Task goal
Read through the lines below for the string "logo" and copy each one that has it.

Data provided
========
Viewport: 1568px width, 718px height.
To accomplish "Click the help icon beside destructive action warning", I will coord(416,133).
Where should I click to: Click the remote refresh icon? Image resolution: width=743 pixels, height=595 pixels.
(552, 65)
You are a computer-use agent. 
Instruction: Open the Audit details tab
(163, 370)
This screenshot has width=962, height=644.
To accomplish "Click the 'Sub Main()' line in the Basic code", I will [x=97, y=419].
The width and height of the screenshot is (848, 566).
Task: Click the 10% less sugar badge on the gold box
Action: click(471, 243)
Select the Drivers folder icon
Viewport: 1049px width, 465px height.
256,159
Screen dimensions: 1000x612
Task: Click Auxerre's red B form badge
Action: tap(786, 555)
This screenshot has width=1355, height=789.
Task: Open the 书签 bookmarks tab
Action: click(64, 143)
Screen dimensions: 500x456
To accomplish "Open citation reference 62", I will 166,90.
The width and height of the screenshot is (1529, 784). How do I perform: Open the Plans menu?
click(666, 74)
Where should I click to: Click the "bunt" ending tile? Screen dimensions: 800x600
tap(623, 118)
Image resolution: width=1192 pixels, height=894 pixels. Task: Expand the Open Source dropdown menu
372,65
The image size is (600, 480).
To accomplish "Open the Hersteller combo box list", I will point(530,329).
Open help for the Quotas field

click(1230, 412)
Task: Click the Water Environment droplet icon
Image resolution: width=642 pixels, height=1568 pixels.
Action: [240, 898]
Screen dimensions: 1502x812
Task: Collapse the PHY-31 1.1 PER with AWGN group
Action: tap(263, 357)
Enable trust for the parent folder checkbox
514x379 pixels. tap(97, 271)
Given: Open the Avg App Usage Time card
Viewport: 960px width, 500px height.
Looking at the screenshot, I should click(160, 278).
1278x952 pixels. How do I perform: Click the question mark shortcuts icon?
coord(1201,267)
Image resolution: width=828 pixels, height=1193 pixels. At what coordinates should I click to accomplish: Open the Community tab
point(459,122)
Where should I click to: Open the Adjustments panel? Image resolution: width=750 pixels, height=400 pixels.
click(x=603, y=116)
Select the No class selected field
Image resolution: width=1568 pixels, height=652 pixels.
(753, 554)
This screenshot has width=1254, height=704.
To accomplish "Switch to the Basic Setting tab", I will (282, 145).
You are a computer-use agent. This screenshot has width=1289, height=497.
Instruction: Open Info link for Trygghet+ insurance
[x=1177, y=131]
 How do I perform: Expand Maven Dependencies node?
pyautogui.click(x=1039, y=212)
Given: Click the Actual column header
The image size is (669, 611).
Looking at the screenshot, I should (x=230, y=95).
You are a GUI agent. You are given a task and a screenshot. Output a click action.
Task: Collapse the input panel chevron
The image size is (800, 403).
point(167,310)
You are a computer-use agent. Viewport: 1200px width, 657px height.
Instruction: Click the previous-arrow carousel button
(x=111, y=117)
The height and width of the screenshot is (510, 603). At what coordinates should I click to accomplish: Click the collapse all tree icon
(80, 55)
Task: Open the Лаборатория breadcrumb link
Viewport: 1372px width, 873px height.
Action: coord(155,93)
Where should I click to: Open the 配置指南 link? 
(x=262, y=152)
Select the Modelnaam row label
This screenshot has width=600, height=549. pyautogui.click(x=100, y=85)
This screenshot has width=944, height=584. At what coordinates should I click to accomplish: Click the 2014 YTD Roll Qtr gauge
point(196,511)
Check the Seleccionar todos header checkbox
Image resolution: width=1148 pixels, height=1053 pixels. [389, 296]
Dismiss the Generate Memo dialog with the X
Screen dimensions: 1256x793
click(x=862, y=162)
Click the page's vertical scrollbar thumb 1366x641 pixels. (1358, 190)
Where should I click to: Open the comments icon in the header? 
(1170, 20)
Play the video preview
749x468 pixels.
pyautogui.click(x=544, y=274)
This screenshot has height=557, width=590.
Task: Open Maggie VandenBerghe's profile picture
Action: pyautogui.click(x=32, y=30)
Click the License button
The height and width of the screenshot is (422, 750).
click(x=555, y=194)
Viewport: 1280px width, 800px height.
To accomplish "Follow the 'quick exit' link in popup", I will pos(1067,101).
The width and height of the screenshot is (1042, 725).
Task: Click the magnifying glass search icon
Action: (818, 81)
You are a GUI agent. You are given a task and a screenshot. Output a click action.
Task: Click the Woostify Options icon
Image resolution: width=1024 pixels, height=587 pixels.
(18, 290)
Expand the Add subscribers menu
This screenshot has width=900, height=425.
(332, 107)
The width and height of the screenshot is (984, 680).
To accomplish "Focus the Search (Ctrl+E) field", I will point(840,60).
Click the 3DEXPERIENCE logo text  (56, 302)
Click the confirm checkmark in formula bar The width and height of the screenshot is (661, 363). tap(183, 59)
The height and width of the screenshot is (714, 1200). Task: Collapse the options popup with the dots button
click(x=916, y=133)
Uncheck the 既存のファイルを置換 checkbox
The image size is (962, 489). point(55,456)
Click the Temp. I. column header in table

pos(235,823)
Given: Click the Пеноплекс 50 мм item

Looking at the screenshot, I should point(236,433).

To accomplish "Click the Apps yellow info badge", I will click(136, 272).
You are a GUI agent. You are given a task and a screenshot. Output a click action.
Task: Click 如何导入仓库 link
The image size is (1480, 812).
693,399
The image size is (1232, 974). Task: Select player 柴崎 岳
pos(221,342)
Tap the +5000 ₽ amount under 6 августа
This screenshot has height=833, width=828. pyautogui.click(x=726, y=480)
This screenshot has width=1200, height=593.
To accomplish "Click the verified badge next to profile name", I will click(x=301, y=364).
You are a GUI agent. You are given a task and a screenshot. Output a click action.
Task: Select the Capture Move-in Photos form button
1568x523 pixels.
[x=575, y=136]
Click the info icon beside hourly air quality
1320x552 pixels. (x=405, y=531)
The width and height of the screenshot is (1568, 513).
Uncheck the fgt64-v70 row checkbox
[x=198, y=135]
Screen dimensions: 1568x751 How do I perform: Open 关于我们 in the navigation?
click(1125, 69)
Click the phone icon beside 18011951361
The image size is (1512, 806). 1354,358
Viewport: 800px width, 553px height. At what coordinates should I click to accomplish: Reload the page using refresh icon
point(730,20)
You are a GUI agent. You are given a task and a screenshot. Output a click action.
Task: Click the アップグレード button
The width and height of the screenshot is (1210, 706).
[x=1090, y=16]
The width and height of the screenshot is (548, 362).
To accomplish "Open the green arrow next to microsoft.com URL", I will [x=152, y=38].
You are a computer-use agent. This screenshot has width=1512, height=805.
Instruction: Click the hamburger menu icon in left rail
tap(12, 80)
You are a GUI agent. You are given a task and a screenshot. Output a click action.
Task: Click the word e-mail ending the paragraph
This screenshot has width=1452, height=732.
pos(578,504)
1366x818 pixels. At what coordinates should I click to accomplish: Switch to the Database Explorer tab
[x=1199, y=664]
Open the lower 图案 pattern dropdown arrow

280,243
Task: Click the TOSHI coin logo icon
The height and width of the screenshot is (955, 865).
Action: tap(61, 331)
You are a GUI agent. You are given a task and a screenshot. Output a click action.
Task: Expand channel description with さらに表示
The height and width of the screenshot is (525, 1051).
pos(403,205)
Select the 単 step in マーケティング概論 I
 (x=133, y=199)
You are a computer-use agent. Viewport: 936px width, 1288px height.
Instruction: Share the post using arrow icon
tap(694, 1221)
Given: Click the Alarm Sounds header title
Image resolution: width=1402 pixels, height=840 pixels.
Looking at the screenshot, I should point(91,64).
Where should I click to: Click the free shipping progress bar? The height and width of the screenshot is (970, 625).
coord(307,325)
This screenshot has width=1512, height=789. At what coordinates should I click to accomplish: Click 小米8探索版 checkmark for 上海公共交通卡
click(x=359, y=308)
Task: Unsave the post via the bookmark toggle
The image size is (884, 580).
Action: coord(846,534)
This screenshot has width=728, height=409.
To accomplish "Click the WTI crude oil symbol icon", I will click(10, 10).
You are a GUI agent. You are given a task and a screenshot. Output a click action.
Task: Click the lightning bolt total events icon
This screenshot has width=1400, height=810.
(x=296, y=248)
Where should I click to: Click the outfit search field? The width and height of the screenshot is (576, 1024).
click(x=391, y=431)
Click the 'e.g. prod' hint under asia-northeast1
========
Exercise answer
Click the 3DEXPERIENCE logo text  (56, 302)
Task: Click the TOSHI coin logo icon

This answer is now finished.